Currently, she bowls in a single league, the Sunday mixed at Fair Lanes Arbutus, where she carries a 107 average; her high game is 163, high series 370.
That's pretty much a picture of an average duckpin bowler who bowls for recreation and fun. And that was an accurate picture of Heath until she bowled in the Coors $15,000 Duckpin Classic.
Qualifying at the Arbutus center with a five-game set of 873, Heath earned a spot in the national finals at Turner's Long Meadow Bowl in Hagerstown on Saturday, April 30 and Sunday, May 1.
On Saturday she rolled six games and qualified for the Sunday morning semifinals. After the three semifinals games (with a total of 1,554 for the nine games), Heath was seeded in fourth place for the Sunday afternoon stepladder finals.
"I was just thrilled to death to get this far," Heath said. "It was something that I did by myself and I never thought that I could do it."
In her first match Heath fired a scratch game of 123 against Sue Swann of Town Hall Lanes, Rhode Island. With her 50 handicap pins that totaled 173 against Swann's 151.
Her second match against Yvonne Allen from Mac's Bowlaway, Rhode Island, found her throwing a 165 game to win.
In the third match, against Diane Sicca of Middlesex, she came within three pins of victory. Sicca fired a scratch game of 170, adding 21 handicap pins for 191. Heath shot a 139 scratch game, added 50 handicap pins, and came up with a total of 189. Sicca was defeated in the last match, 186-166, by Denise Lampinski of Rhode Island.
But that third-place finish was worth $500 to Heath.
"And it's not really the money that counts," Heath said. "It's just doing it that's so great. I bowled like I never bowled before in that tournament and that's what I'll always remember."
And after the thrill and excitement and sheer physical activity of bowling six tough games on Saturday, three more action-packed games Sunday morning and three cliffhanger games in the finals on Sunday afternoon, Heath hurried back to Arbutus. For her Sunday evening league bowling.
Tunis retiring from lanes
After 21 years with the Bowl America organization, including 17 years as manager of the Reisterstown center, Lily Tunis is leaving.
"I have just one regret," she said. "I won't be here to watch the little ones that are on the lanes now grow up.
"Before I was with Bowl America I was with The Bowler in Cumberland for 10 years. And before that I was with the Normandy Lanes in St Louis for two years. It's enough."
The Cumberland native and current resident of Ellicott City will be moving to Ocean Pines at the end of next month; officially she'll retire on June 12.

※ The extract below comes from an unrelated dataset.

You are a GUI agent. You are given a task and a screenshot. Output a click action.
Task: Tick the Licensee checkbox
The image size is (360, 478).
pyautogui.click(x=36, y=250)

A past president of the Maryland State Duckpin Proprietors Association, past president of the Baltimore City Duckpin Proprietors Association and current board member of the National Duckpin Association, she has done enough.
And the future?
"I'll do as little as possible," Tunis laughed, and then went on to say that she and her husband, Bud, have bought bicycles and intend to play tennis and golf and "we'll bowl either at Ocean Pines or Salisbury."
And they'll put some numbers up when they bowl; Bud carries a 180-plus average and Lily is still in the 130s.
"My average has been dropping because of my bad shoulder," she said. "The doctors say it will just continue to deteriorate and they say to just give up bowling, but, of course, I won't."
Knowing Lily Tunis, come next September, you'll probably find her on the lanes somewhere on the Eastern Shore, teaching youngsters how to bowl.
National Amateur Bowlers Inc will play host to a tournament at Crofton Bowling Centre, Friday-Monday, May 27-30.